Brittany Ellis is eighteen and just beginning her senior year of high school in a Chicago suburb. She’s pretty and popular, captain of the cheerleading team, dating the hunky high school quarterback. She lives in a huge house on the right side of town.
Everyone knows I’m perfect. My life is perfect. My clothes are perfect. Even my family is perfect. And although it’s a complete lie, I’ve worked my butt off to keep up the appearance that I have it all. The truth, if it were to come out, would destroy my entire picture-perfect image.
Alejandro “Alex” Fuentes is also eighteen and also in his senior year, but his life is vastly different from Brittany’s. For one thing, he comes from the wrong side of the tracks. For another, he’s a gang banger.
Senior year. I should be proud I’ll be the first family member in the Fuentes household to graduate high school. But after graduation, real life will start. College is just a dream. Senior year for me is like a retirement party for a sixty-five-year-old. You know you can do more, but everyone expects you to quit.
The interesting thing about both of these characters is that what the reader sees on the surface is only part of their story. The alternating first person points of view allows us a glimpse into lives which are much more than what they initially appear. Brittany and Alex would have no reason to ever interact. In fact on the first morning of school, Brittany’s reaction at almost hitting Alex while trying to nab a parking spot pretty much says it all:
Alex takes a step toward my car.
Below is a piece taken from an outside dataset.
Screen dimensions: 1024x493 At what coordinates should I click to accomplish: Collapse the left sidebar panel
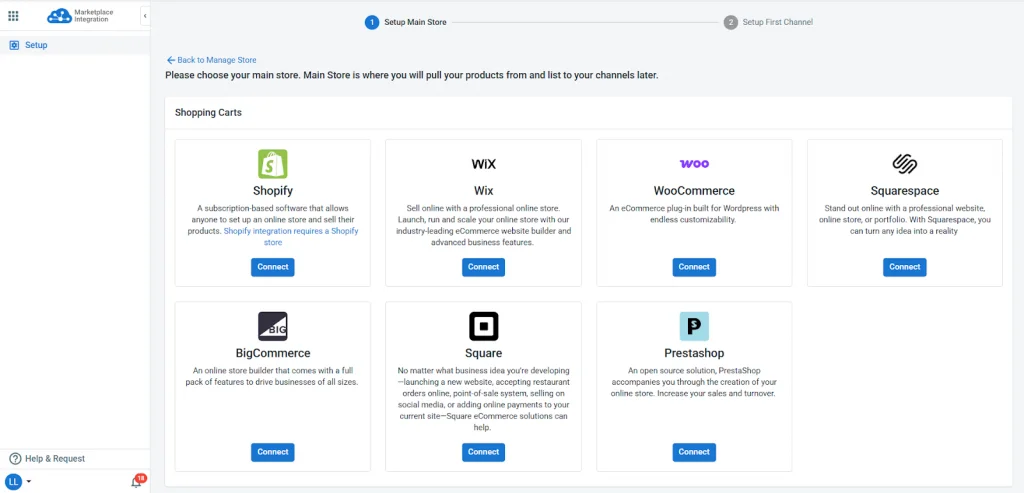[x=145, y=15]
My instincts tell me to abandon my car and flee, as if I was stuck on railroad tracks with a train heading straight for me….
But Brittany is no shrinking violet and when, later that day, she’s paired with Alex for a year-long chemistry project, she gives as good as she gets. So, naturally, sparks fly.
Perfect Chemistry is a love story, true, but it is also a story about making choices, standing up for what you believe in, and breaking down those stereotypes which often hold us prisoner. Brittany and Alex are well-written characters, believable and relateable. I really wanted things to work out for them.
Back in the 70s there was a movie very similar to this book. It’s cheesy now because frankly, blue-eyed Robby Benson was never going to make a very convincing “Chicano”. Still, it has similar themes. In case you have some time to kill, check out Walk Proud.